Exploring SAR interferometer calibration solutions for ocean surface current errors for the Wavemill space mission

National Oceanographic Centre with Starlab Ltd and Airbus D&S Ltd

Project Funded in the CEOI-ST 7th Call for EO Technologies.

Fast Track Project

The Wavemill concept for measuring ocean surface currents globally, at unprecedented spatial resolution using a novel SAR approach, makes it a potential Earth Explorer 9 Call candidate mission. It is also a CEOI indicative mission. The potential of this approach has been shown using the Wavemill airborne demonstrator, but that work pointed up the need for accurate calibration of the interferometic phase from which the ocean surface current measurements are obtained. Here we propose to investigate the calibration problem theoretically and suggest a solution that can be implemented technologically both for a future Wavemill space mission and for the existing airborne demonstrator. As part of the study new antenna hardware will be developed that can be used with the  Wavemill  airborne  demonstrator  to  enable  dual-sided  viewing  and  therefore  emulate  the calibration approach of the flight instrument. This study on the calibration aspects of the Wavemill instrument represents a new and ground-breaking area of work: namely, the calibration of squinted interferometric SAR systems.
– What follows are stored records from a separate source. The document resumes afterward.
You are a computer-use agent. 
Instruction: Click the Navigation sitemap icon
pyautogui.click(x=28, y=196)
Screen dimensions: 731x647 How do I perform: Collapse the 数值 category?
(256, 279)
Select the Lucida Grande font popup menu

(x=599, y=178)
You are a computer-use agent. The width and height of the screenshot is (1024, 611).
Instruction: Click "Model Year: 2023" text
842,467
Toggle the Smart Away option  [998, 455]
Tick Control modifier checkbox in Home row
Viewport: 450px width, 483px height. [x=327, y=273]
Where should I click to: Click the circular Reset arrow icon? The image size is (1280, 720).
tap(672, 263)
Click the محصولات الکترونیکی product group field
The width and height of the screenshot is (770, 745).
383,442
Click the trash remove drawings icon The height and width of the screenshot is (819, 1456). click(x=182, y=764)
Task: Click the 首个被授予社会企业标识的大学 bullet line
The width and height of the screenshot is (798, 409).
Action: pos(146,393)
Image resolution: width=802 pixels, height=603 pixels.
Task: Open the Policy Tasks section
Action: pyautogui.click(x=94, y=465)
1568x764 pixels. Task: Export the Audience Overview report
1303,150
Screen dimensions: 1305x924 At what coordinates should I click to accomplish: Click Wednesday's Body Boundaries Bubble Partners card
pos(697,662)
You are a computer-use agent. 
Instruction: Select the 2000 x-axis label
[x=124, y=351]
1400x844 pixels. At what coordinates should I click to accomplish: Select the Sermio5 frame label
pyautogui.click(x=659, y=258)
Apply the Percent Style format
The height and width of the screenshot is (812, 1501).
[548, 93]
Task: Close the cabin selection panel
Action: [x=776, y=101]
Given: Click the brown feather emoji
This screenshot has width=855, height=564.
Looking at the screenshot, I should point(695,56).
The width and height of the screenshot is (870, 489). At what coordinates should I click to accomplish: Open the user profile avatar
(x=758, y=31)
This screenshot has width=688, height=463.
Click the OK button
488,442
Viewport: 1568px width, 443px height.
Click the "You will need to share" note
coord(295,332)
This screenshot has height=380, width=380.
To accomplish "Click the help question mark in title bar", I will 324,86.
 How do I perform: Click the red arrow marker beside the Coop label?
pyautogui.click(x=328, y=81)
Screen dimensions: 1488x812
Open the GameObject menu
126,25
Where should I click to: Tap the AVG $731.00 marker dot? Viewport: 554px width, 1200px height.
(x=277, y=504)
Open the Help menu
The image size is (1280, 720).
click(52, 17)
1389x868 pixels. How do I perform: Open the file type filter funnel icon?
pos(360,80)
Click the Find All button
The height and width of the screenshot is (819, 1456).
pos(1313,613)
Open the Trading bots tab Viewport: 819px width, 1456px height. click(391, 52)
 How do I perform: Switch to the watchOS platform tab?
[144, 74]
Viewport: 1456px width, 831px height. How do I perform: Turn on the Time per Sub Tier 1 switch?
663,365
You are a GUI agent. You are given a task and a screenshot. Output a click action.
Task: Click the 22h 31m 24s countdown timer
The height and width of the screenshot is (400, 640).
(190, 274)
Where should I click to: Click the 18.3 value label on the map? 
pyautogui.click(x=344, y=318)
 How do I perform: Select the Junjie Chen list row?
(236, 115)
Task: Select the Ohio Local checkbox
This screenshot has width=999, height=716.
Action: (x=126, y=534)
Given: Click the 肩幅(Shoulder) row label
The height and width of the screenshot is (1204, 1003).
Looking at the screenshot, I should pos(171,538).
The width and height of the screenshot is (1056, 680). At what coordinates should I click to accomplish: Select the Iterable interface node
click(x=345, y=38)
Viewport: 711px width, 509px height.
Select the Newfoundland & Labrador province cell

Project Status and Achievements

This CEOI-ST Fast Track project developed system and instrument phase calibration solutions for Wavemill. Its measurement principle relies on single-pass squinted along-track SAR interferometry to deliver high-resolution maps of total ocean surface current vectors with collocated wind vector and spectral wave data. The stringent 5 cm/s science requirement on current accuracy demands rigorous assessment of the contribution of phase calibration errors to the geophysical error budget. The project led to significant advances in estimating unwanted wave-induced velocities and ocean surface velocity accuracy and the impact of errors in platform attitude and interferometric baseline knowledge. It provided clear recommendations for the system and mission definition, including the fact that dual-sided viewing is not an absolute requisite to achieve the necessary phase calibration accuracy.

Major benefits:

  • New world-leading scientific capability at NOC to analyse and interpret airborne Wavemill data, to model and correct airborne and spaceborne ATI SAR and SAR data for unwanted wave-induced velocities, to support the design of future systems and plan future airborne campaigns.
  • Refined instrument and mission concept for the Wavemill mission, particularly regarding the calibration elements, resulting in a more mature concept.
  • Improved understanding of the calibration requirements and identification of the parameters that impact calibration for an along-track interferometric instrument. New implementations and techniques to ensure performance remains within required levels. Several results are applicable to both along-track and across-track interferometry and are therefore transferable.
  • Improved software tools for performance analysis and Wavemill data simulation.
  • Roadmap for Wavemill to identify critical priorities, including hardware and software developments, validation of the geophysical inversion and new airborne campaigns.

Key outputs and achievements

  • Scientific presentations and publications
  • Documented interferometric phase calibration strategies and instrument and system definition.
  • These were of mutual benefit to the ESA Ocean Surface Current Mission study.
  • Wavemill technical and scientific roadmap

Improved positioning for future opportunities

  • High-visibility within ESA of existing UK technological and scientific capability for the development of the Wavemill mission, leading to increased leveraging of ESA funding from later competitive ESA Invitations To Tender e.g. ESA OSCAR airborne demonstrator.
  • The Wavemill Along-Track Interferometric mission design has been matured through this CEOI study; tackling the key question of calibration. This positions the consortium well should such a mission be required.
  • Consolidated UK presence at international science meetings (remote sensing, oceanography and operational forecasting) to present the capability and high level of maturity of the Wavemill concept and therefore increase the credibility of the mission as a candidate to EE9.
  • High-visibility within the science community to consolidate the science objectives and requirements, to gather international support for the mission and improve its chances of selection in EE9.